> [Given passage]
################

Emerging growth company o
If an emerging growth company, indicate by check mark if the registrant has elected not to use the extended transition period for complying with any new or revised financial accounting standards provided pursuant to Section 13(a) of the Exchange Act. o
ITEM 5.02. DEPARTURE OF DIRECTORS OR CERTAIN OFFICERS; ELECTION OF DIRECTORS; APPOINTMENT OF CERTAIN OFFICERS; COMPENSATORY ARRANGEMENTS OF CERTAIN OFFICERS.
On March 2, 2026, Michele Farmer notified Pacific Biosciences of California, Inc. (the "Company") that she is voluntarily resigning as Chief Accounting Officer of the Company effective on March 21, 2026, to pursue another opportunity. Ms. Farmer’s departure is not in connection with any known disagreement with the Company on any matter relating to its operations, policies, or practices, including its accounting policies and practices. Ms. Farmer will not receive any severance in connection with her resignation.

################

> [Required actions]
A. In the resignation filing, on what date does Michele Farmer's resignation as Chief Accounting Officer take effect?
B. Write the next part of the resignation filing, picking up right after its final sentence.
These rows have no connection to the resignation filing.

Source records:

################

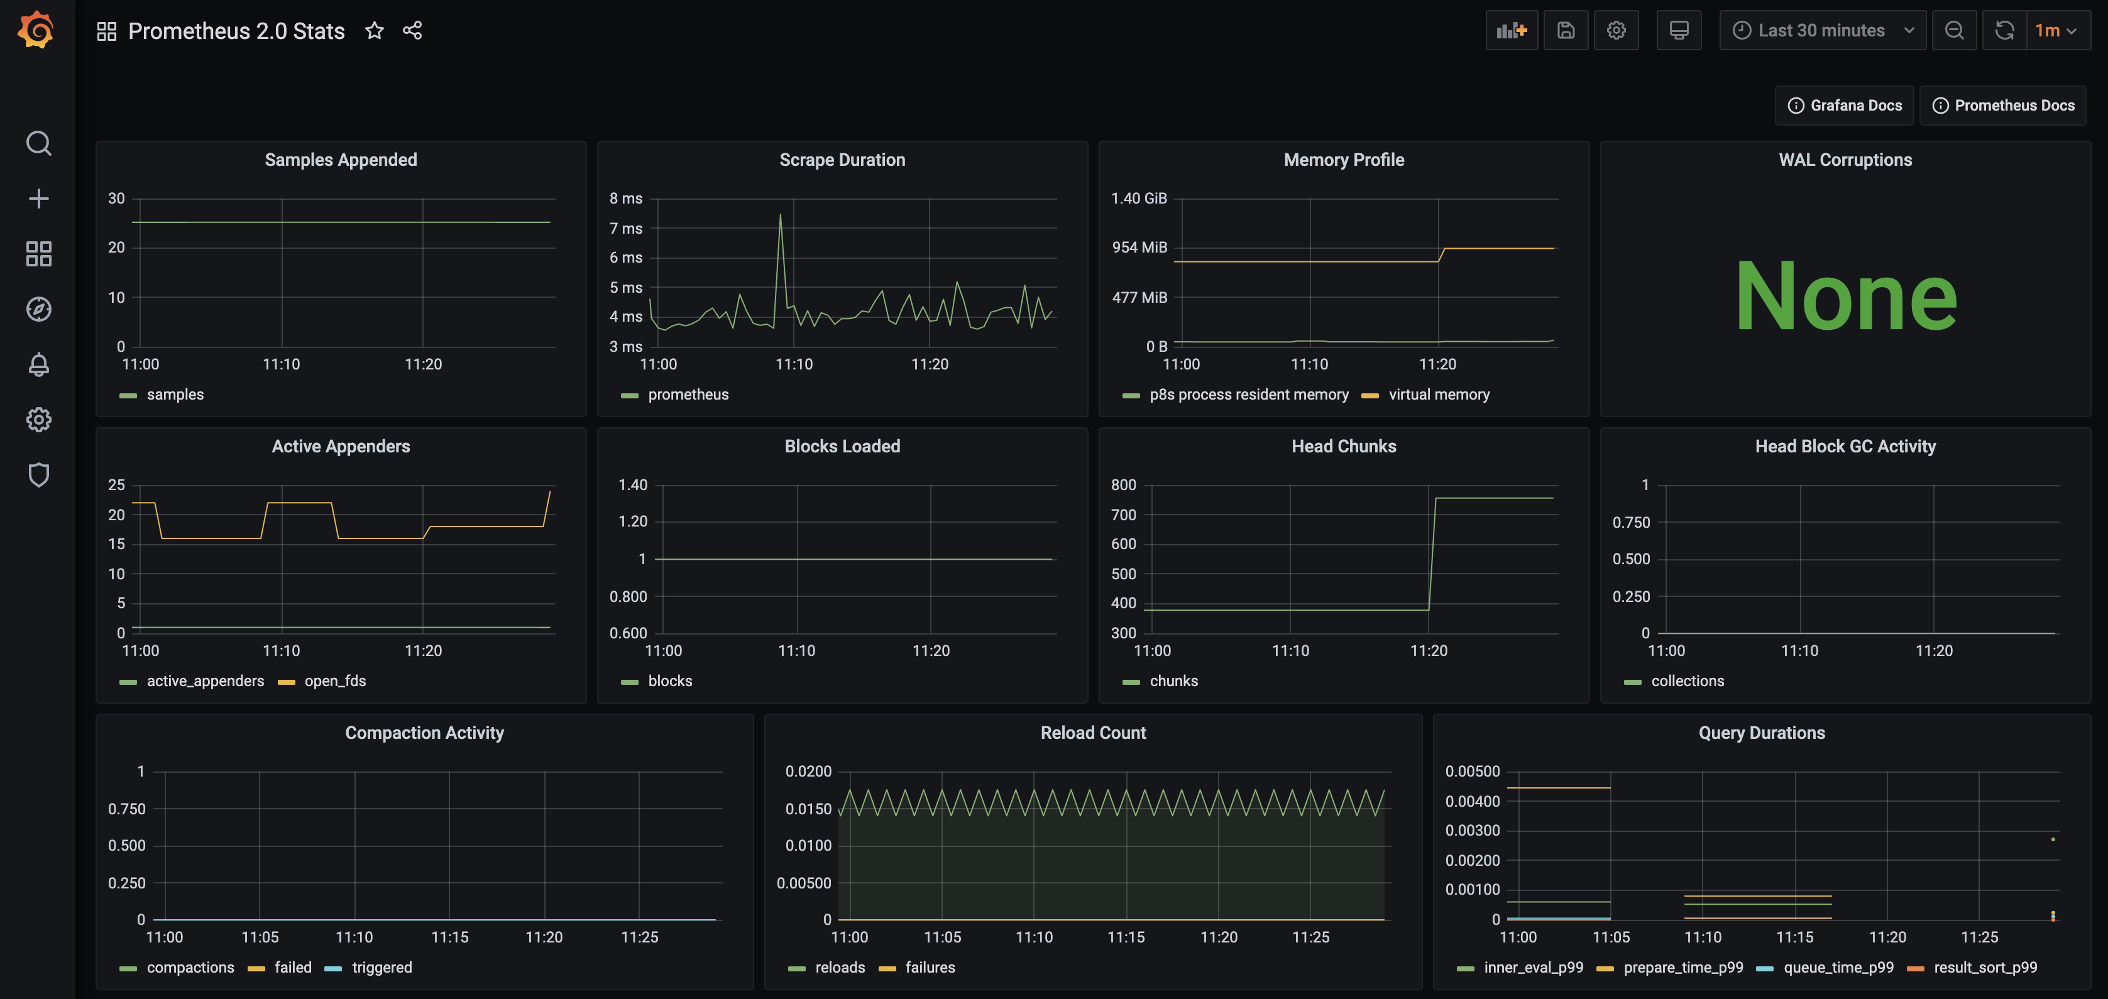Open the Scrape Duration panel title menu
This screenshot has width=2108, height=999.
pyautogui.click(x=841, y=160)
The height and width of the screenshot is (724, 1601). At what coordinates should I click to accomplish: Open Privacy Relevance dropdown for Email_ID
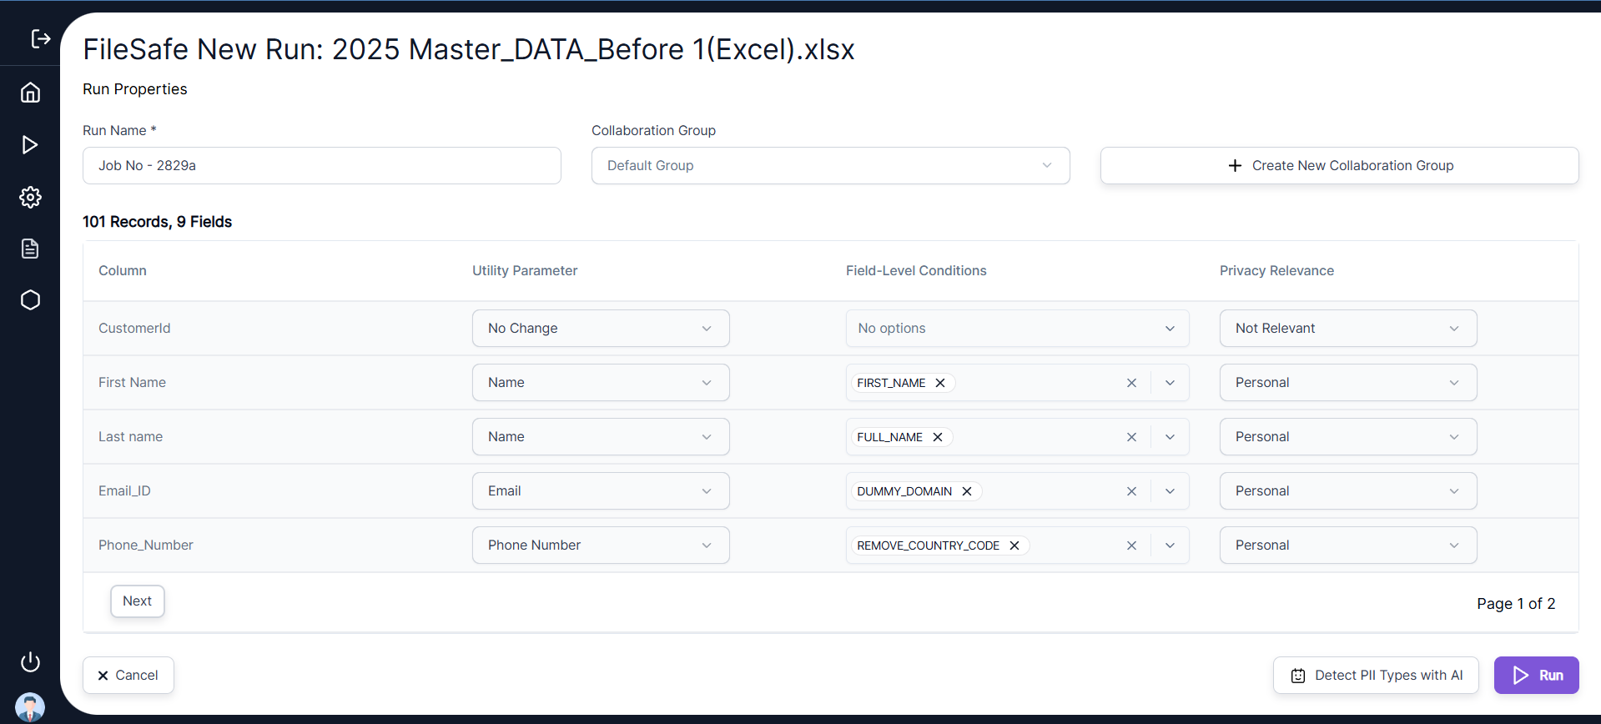(1347, 491)
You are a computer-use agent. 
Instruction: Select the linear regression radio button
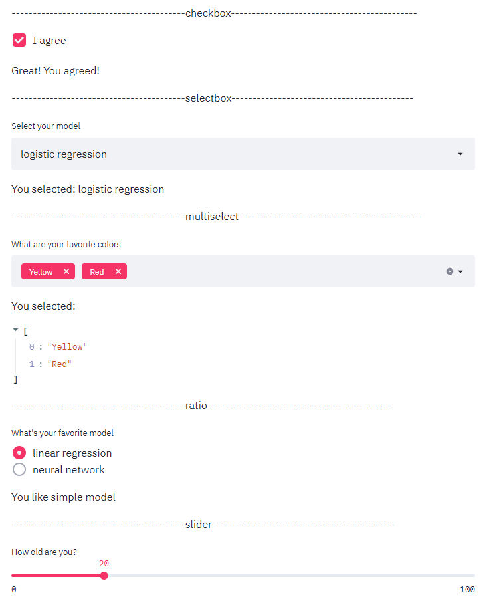19,453
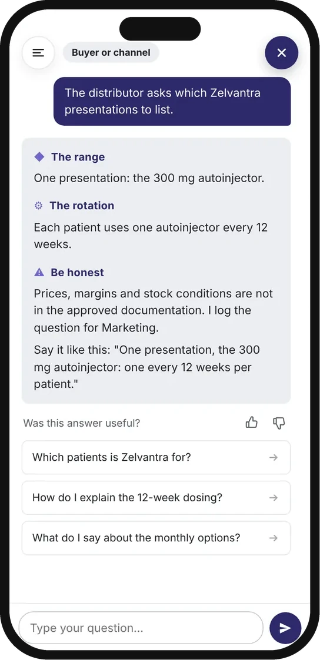Viewport: 320px width, 660px height.
Task: Select the Buyer or channel chip
Action: 111,53
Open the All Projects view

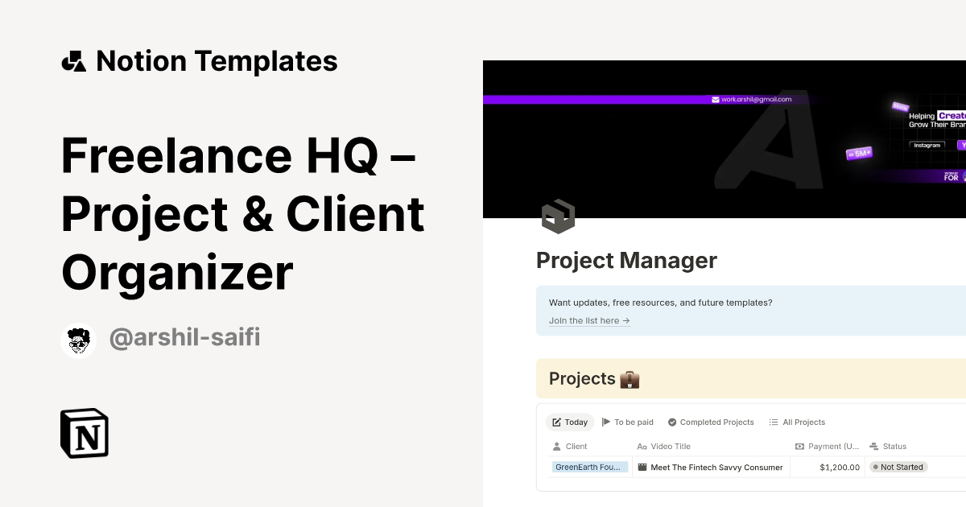pyautogui.click(x=797, y=422)

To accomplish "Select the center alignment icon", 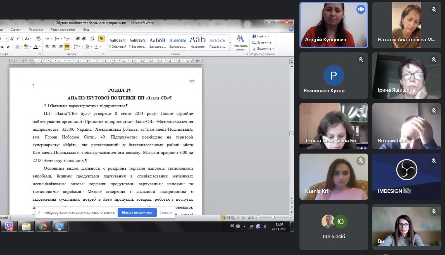I will click(54, 47).
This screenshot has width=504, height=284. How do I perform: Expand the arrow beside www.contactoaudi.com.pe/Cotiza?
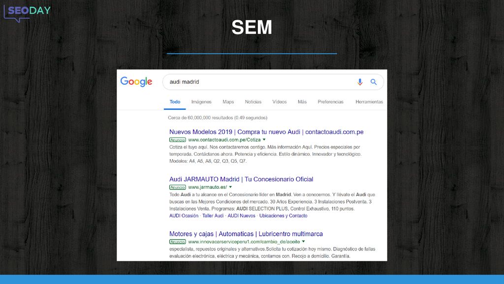tap(264, 140)
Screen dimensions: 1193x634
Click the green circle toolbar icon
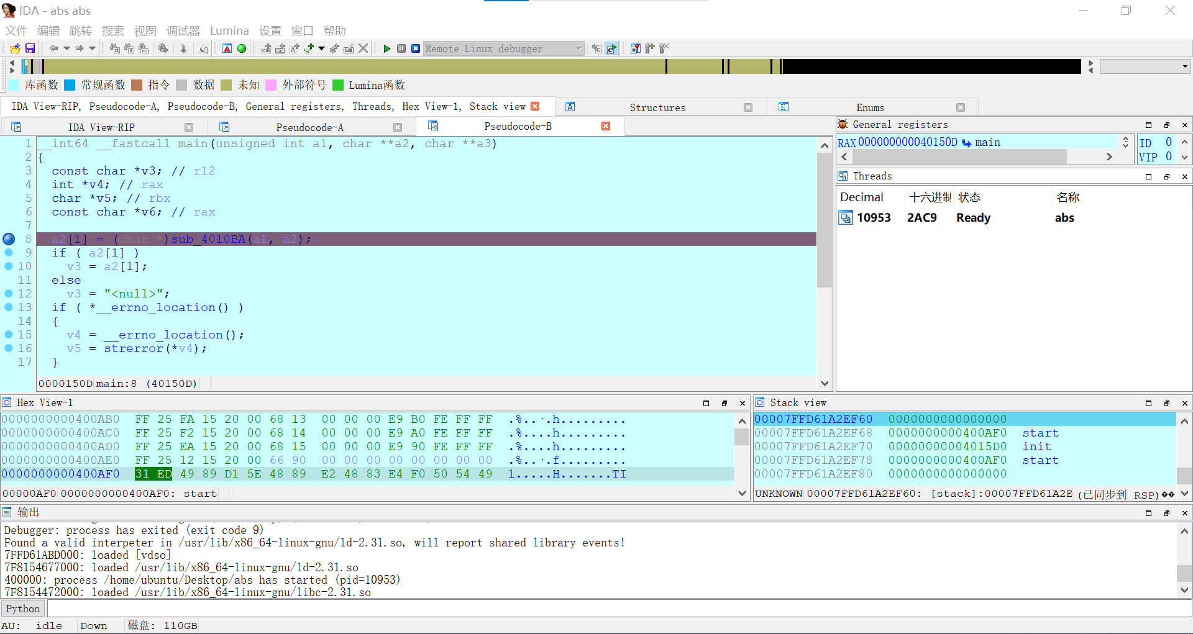[x=242, y=48]
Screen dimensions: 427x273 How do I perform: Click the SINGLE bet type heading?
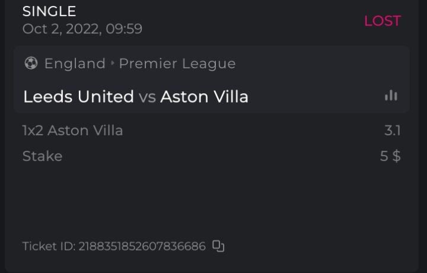pos(49,11)
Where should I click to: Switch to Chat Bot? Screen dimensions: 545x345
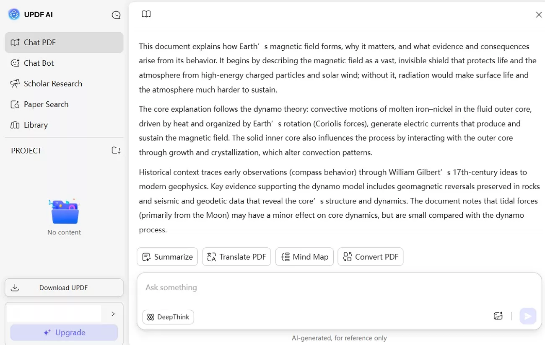coord(38,63)
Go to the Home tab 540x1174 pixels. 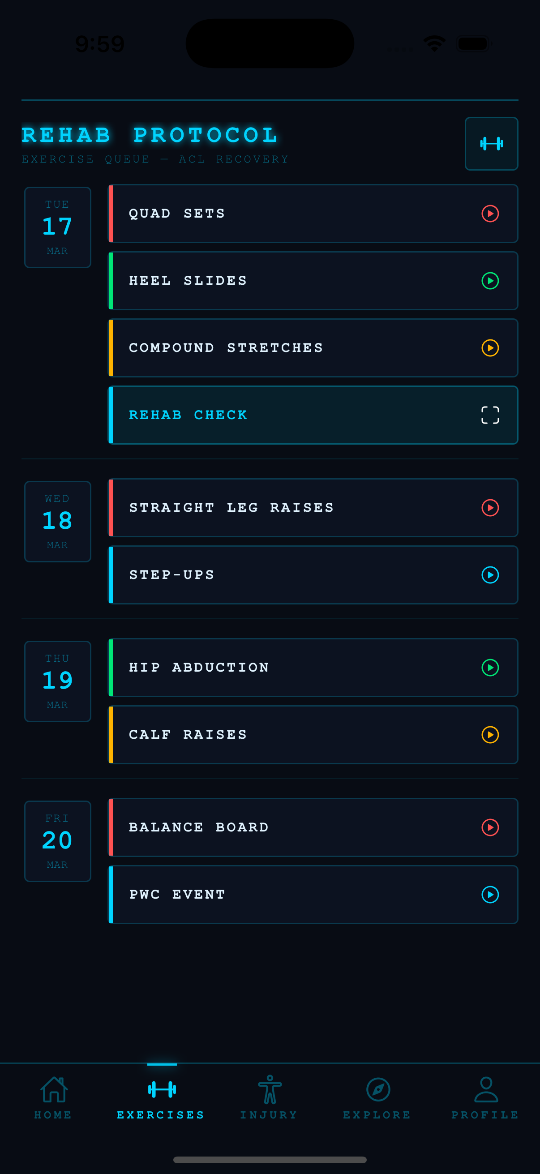pos(54,1097)
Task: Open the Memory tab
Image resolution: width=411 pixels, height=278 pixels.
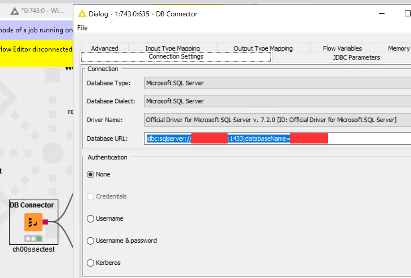Action: 399,48
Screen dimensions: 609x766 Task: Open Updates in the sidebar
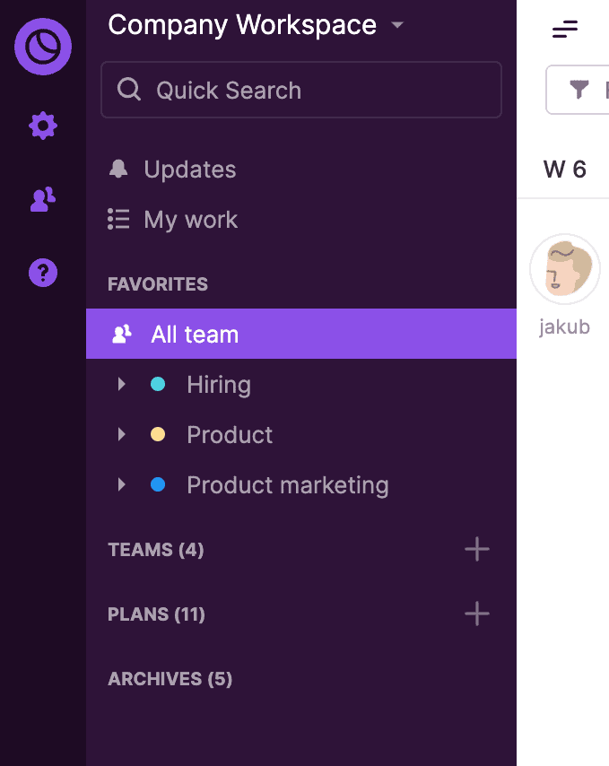click(x=189, y=170)
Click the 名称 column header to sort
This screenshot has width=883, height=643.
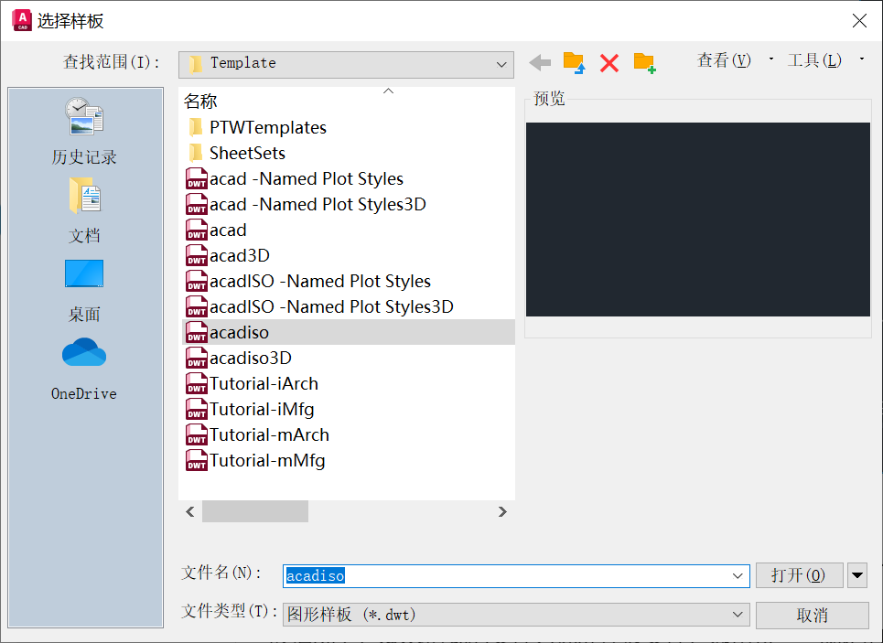pos(201,102)
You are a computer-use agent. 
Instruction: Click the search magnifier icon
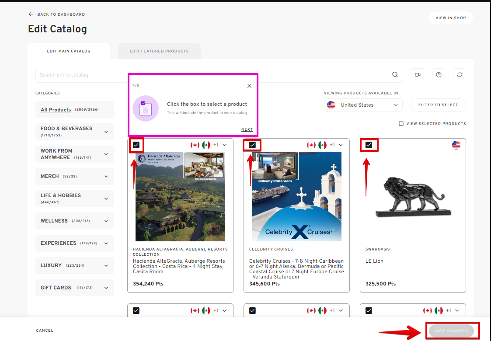pyautogui.click(x=395, y=75)
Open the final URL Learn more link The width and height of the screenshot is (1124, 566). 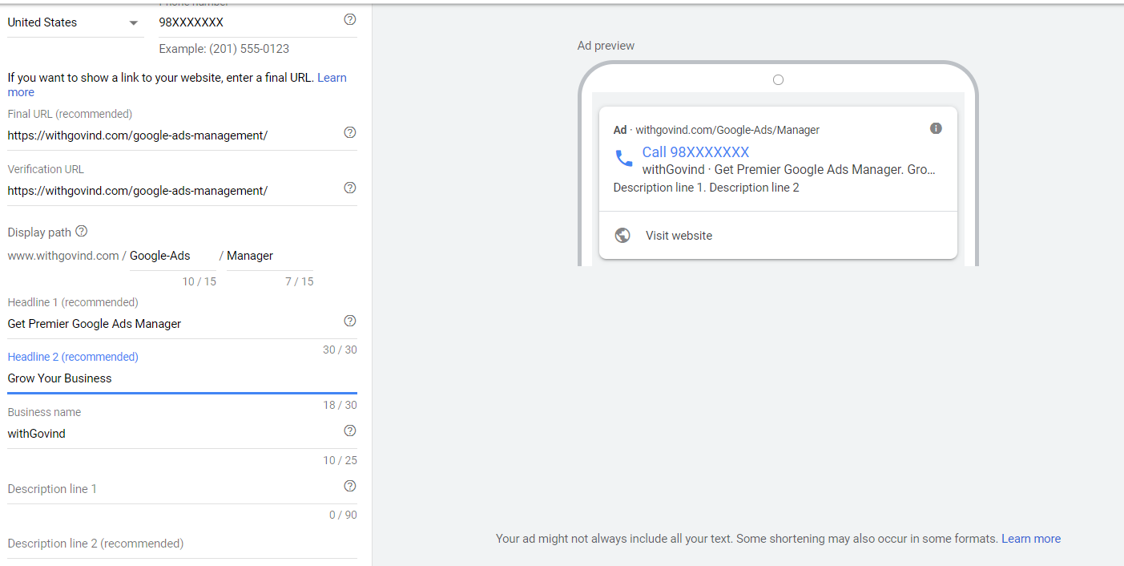pos(332,77)
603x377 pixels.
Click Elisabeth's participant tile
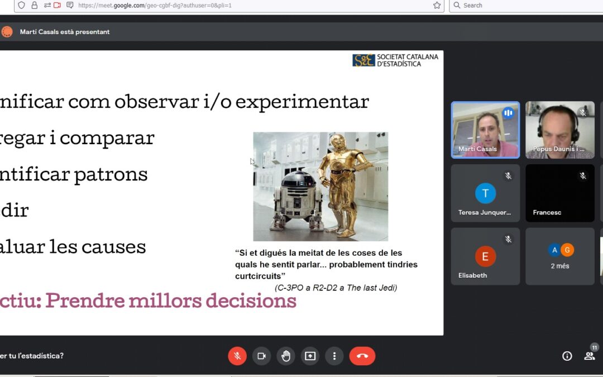coord(485,256)
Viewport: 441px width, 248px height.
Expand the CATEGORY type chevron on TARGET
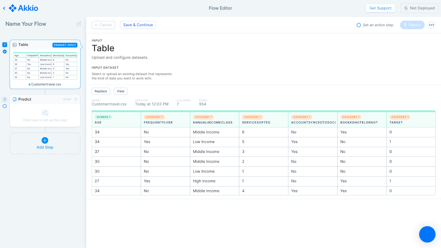(400, 117)
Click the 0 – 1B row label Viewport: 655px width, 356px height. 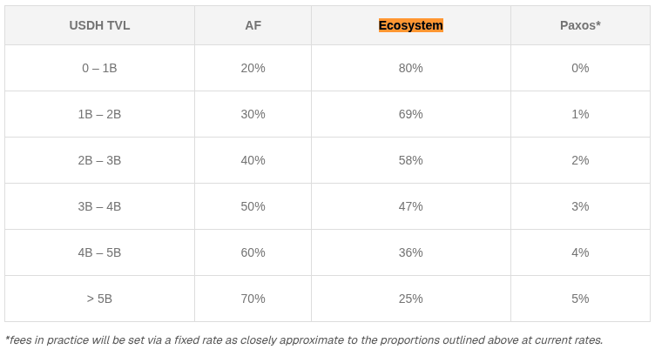(99, 68)
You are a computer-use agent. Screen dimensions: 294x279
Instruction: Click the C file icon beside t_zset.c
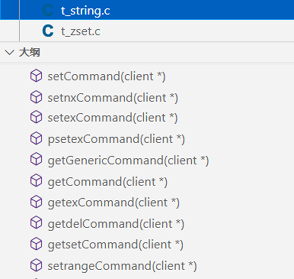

################

> [Written responses]
A. March 21, 2026.

B.
Jim R. Gibson, the Company’s Chief Financial Officer, will serve as the Company’s principal accounting officer, effective upon Ms. Farmer’s resignation. Mr. Gibson has served as the Company’s Chief Financial Officer since 2025. Except as described herein, there are no arrangements or understandings between Mr. Gibson and any other person pursuant to which he was appointed as principal accounting officer of the Company. No change to Mr. Gibson's compensation was made in connection with Mr. Gibson's appointment. The information required by Item 5.02(c)(2) of Form 8-K regarding Mr. Gibson is included in the Company’s Proxy Statement filed with the Securities and Exchange Commission on April 23, 2025, and is incorporated by reference herein.
ITEM 7.01. REGULATION FD DISCLOSURE.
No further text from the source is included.